COMPITO ASSEGNATO:
Riporta le righe dei record seguenti come lista JSON di stringhe, una stringa per ciascuna riga, tralasciando le righe vuote.

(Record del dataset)
━━━━
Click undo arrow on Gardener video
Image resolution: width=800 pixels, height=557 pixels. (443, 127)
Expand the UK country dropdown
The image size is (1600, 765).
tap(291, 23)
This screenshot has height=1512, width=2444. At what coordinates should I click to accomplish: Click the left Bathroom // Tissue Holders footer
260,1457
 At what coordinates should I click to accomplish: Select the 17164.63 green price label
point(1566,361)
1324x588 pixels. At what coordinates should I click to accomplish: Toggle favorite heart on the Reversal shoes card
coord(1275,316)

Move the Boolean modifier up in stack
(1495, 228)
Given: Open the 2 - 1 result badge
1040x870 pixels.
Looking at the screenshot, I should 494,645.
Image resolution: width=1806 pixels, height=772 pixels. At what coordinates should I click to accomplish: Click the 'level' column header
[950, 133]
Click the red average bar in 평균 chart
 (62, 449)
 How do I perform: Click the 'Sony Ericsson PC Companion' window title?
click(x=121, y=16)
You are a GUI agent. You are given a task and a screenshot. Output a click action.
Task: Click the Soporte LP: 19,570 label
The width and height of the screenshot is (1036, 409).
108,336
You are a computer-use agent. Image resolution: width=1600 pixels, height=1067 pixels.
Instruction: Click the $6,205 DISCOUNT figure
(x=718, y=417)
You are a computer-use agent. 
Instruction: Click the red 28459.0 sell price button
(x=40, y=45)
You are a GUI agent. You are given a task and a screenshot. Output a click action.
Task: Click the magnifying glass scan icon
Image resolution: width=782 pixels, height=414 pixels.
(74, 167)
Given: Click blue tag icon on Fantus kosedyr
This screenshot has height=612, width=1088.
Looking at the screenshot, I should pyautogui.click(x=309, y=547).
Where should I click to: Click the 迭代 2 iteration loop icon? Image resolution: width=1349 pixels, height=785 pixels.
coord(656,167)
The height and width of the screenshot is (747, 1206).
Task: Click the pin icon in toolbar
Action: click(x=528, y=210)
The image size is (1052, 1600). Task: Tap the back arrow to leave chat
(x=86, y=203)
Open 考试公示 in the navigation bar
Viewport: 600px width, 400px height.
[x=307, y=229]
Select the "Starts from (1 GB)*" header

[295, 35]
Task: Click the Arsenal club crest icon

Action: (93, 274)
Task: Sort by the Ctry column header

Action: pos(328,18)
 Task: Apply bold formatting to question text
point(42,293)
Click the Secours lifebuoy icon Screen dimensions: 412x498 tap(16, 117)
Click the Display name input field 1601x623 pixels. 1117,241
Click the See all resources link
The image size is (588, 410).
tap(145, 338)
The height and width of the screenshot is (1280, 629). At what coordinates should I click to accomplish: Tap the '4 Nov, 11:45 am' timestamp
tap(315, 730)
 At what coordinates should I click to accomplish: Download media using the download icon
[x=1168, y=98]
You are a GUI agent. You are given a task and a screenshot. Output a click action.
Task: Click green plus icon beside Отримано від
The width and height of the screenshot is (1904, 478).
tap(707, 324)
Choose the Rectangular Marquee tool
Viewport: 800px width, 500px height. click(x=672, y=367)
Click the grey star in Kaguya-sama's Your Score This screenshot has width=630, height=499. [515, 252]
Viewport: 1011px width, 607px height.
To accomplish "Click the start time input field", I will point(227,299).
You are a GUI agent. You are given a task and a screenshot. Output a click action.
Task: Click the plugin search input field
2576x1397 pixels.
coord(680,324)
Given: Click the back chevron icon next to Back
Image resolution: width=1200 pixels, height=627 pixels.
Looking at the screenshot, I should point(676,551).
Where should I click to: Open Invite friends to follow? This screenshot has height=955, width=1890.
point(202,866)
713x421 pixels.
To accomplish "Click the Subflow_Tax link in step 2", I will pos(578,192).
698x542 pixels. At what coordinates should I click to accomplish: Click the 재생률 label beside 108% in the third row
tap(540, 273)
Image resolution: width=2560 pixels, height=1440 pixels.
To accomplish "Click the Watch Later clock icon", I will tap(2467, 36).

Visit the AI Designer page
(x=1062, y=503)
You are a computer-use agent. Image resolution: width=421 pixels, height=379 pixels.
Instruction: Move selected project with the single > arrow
━━━━
RISPOSTA AL PROBLEMA:
[
  "Click undo arrow on Gardener video",
  "Image resolution: width=800 pixels, height=557 pixels. (443, 127)",
  "Expand the UK country dropdown",
  "The image size is (1600, 765).",
  "tap(291, 23)",
  "This screenshot has height=1512, width=2444. At what coordinates should I click to accomplish: Click the left Bathroom // Tissue Holders footer",
  "260,1457",
  " At what coordinates should I click to accomplish: Select the 17164.63 green price label",
  "point(1566,361)",
  "1324x588 pixels. At what coordinates should I click to accomplish: Toggle favorite heart on the Reversal shoes card",
  "coord(1275,316)",
  "Move the Boolean modifier up in stack",
  "(1495, 228)",
  "Given: Open the 2 - 1 result badge",
  "1040x870 pixels.",
  "Looking at the screenshot, I should 494,645.",
  "Image resolution: width=1806 pixels, height=772 pixels. At what coordinates should I click to accomplish: Click the 'level' column header",
  "[950, 133]",
  "Click the red average bar in 평균 chart",
  " (62, 449)",
  " How do I perform: Click the 'Sony Ericsson PC Companion' window title?",
  "click(x=121, y=16)",
  "You are a GUI agent. You are given a task and a screenshot. Output a click action.",
  "Task: Click the Soporte LP: 19,570 label",
  "The width and height of the screenshot is (1036, 409).",
  "108,336",
  "You are a computer-use agent. Image resolution: width=1600 pixels, height=1067 pixels.",
  "Instruction: Click the $6,205 DISCOUNT figure",
  "(x=718, y=417)",
  "You are a computer-use agent. ",
  "Instruction: Click the red 28459.0 sell price button",
  "(x=40, y=45)",
  "You are a GUI agent. You are given a task and a screenshot. Output a click action.",
  "Task: Click the magnifying glass scan icon",
  "Image resolution: width=782 pixels, height=414 pixels.",
  "(74, 167)",
  "Given: Click blue tag icon on Fantus kosedyr",
  "This screenshot has height=612, width=1088.",
  "Looking at the screenshot, I should pyautogui.click(x=309, y=547).",
  "Where should I click to: Click the 迭代 2 iteration loop icon? Image resolution: width=1349 pixels, height=785 pixels.",
  "coord(656,167)",
  "The height and width of the screenshot is (747, 1206).",
  "Task: Click the pin icon in toolbar",
  "Action: click(x=528, y=210)",
  "The image size is (1052, 1600). Task: Tap the back arrow to leave chat",
  "(x=86, y=203)",
  "Open 考试公示 in the navigation bar",
  "Viewport: 600px width, 400px height.",
  "[x=307, y=229]",
  "Select the \"Starts from (1 GB)*\" header",
  "[295, 35]",
  "Task: Click the Arsenal club crest icon",
  "Action: (93, 274)",
  "Task: Sort by the Ctry column header",
  "Action: pos(328,18)",
  " Task: Apply bold formatting to question text",
  "point(42,293)",
  "Click the Secours lifebuoy icon Screen dimensions: 412x498 tap(16, 117)",
  "Click the Display name input field 1601x623 pixels. 1117,241",
  "Click the See all resources link",
  "The image size is (588, 410).",
  "tap(145, 338)",
  "The height and width of the screenshot is (1280, 629). At what coordinates should I click to accomplish: Tap the '4 Nov, 11:45 am' timestamp",
  "tap(315, 730)",
  " At what coordinates should I click to accomplish: Download media using the download icon",
  "[x=1168, y=98]",
  "You are a GUI agent. You are given a task and a screenshot. Output a click action.",
  "Task: Click green plus icon beside Отримано від",
  "The width and height of the screenshot is (1904, 478).",
  "tap(707, 324)",
  "Choose the Rectangular Marquee tool",
  "Viewport: 800px width, 500px height. click(x=672, y=367)",
  "Click the grey star in Kaguya-sama's Your Score This screenshot has width=630, height=499. [515, 252]",
  "Viewport: 1011px width, 607px height.",
  "To accomplish \"Click the start time input field\", I will point(227,299).",
  "You are a GUI agent. You are given a task and a screenshot. Output a click action.",
  "Task: Click the plugin search input field",
  "2576x1397 pixels.",
  "coord(680,324)",
  "Given: Click the back chevron icon next to Back",
  "Image resolution: width=1200 pixels, height=627 pixels.",
  "Looking at the screenshot, I should point(676,551).",
  "Where should I click to: Open Invite friends to follow? This screenshot has height=955, width=1890.",
  "point(202,866)",
  "713x421 pixels.",
  "To accomplish \"Click the Subflow_Tax link in step 2\", I will pos(578,192).",
  "698x542 pixels. At what coordinates should I click to accomplish: Click the 재생률 label beside 108% in the third row",
  "tap(540, 273)",
  "Image resolution: width=2560 pixels, height=1440 pixels.",
  "To accomplish \"Click the Watch Later clock icon\", I will tap(2467, 36).",
  "Visit the AI Designer page",
  "(x=1062, y=503)",
  "You are a computer-use agent. Image resolution: width=421 pixels, height=379 pixels.",
  "Instruction: Move selected project with the single > arrow"
]